Trump has signaled he has two women judges under consideration — Amy Coney Barrett and Barbara Lagoa, both of whom Trump appointed as federal appeals court judges.
Barrett is considered the more controversial of the two. She’s a former Notre Dame law professor and devout Catholic who conservatives hope would undermine the landmark Roe v. Wade abortion law if given the chance.
Lagoa on the other hand is a Cuban American from Florida who could help the president shore up support in the swing state.
Twenty years ago she was involved in the high profile immigration and custody battle over Elian Gonzalez of Cuba and in a questionnaire submitted to the Senate Judiciary Committee said she considered Roe v. Wade “settled law.”
Lagoa was confirmed with bipartisan Senate support, 80-15, while Barrett’s vote fell almost entirely along party lines, 55-43. Both Hirono and U.S. Sen. Brian Schatz voted against the judges’ confirmations to the federal bench.
Hirono’s built a reputation on the Senate Judiciary Committee as a tough questioner who asks every nominee whether they’ve ever been accused of sexual misconduct.
While she’s voted in favor of a handful of Trump nominees over the past four years, she said she can’t imagine a situation in which the president nominates someone who would be palatable to her interests of protecting a woman’s right to choose, workers rights to organize, the Affordable Care Act and the environment.
She said she hopes voters take the future of the courts as seriously as she does so that they understand what’s at stake in the upcoming election, otherwise Trump and his GOP backers in the Senate will continue to stack the federal bench with conservative ideologues who serve lifetime appointments.
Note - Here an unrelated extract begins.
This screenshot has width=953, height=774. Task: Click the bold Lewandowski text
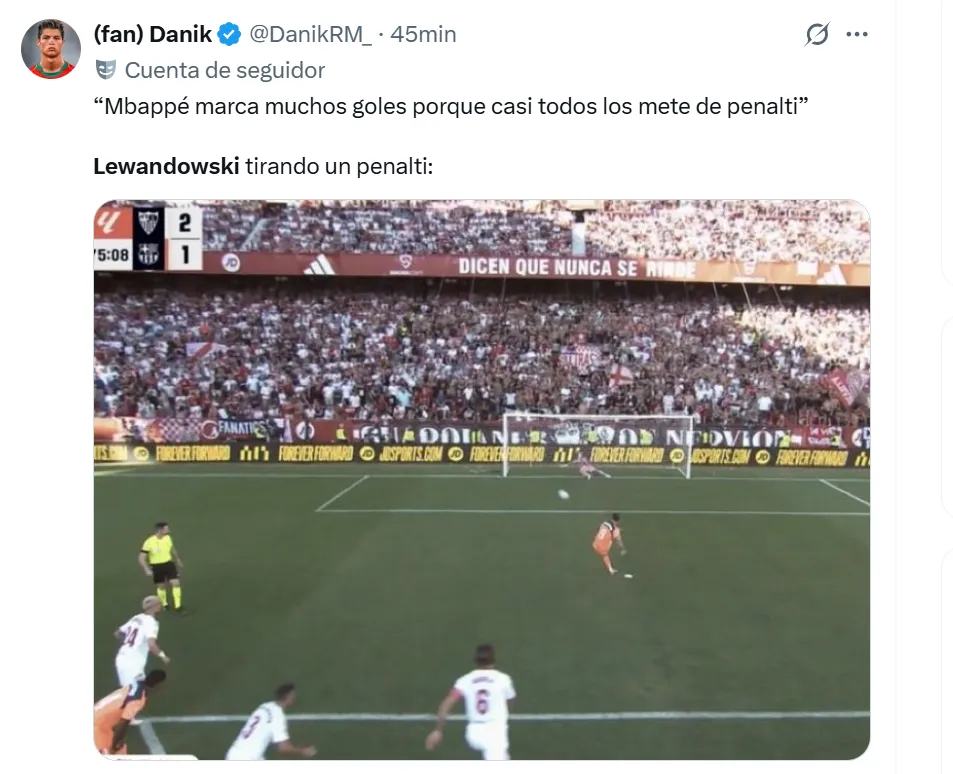click(x=166, y=166)
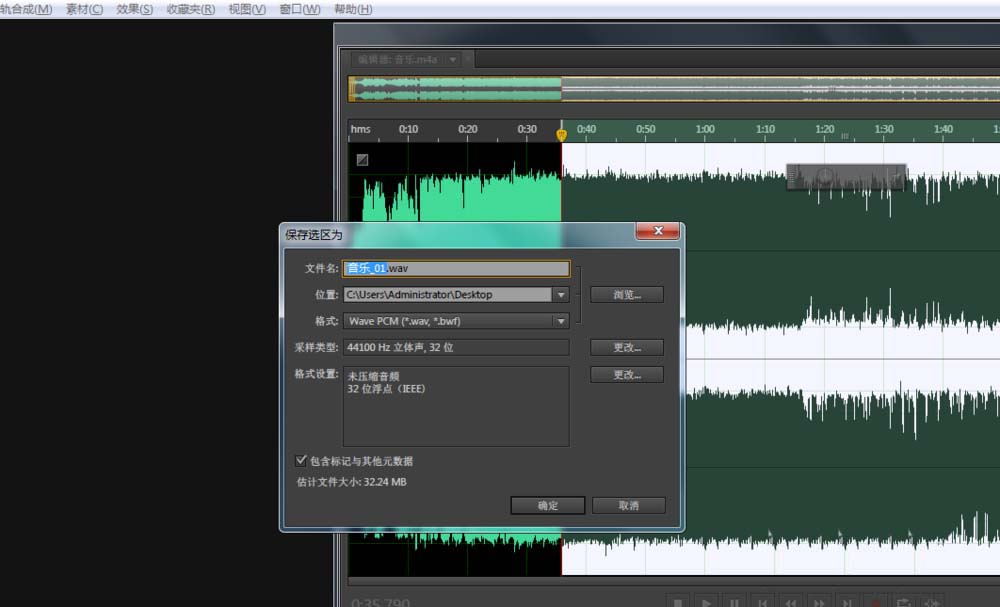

Some Democrats have warned that they will expand the Supreme Court and add their own justices if they win back the Senate and White House in November. Hirono said she too supports the idea of reforming the court, although she would also like to see rules for ethics and conflicts of interests.
Those discussions, she said, are premature, however, unless Democrats retake control in Washington.
“We don’t even get to have a serious discussion about court reform if we do not take back the Senate,” she said.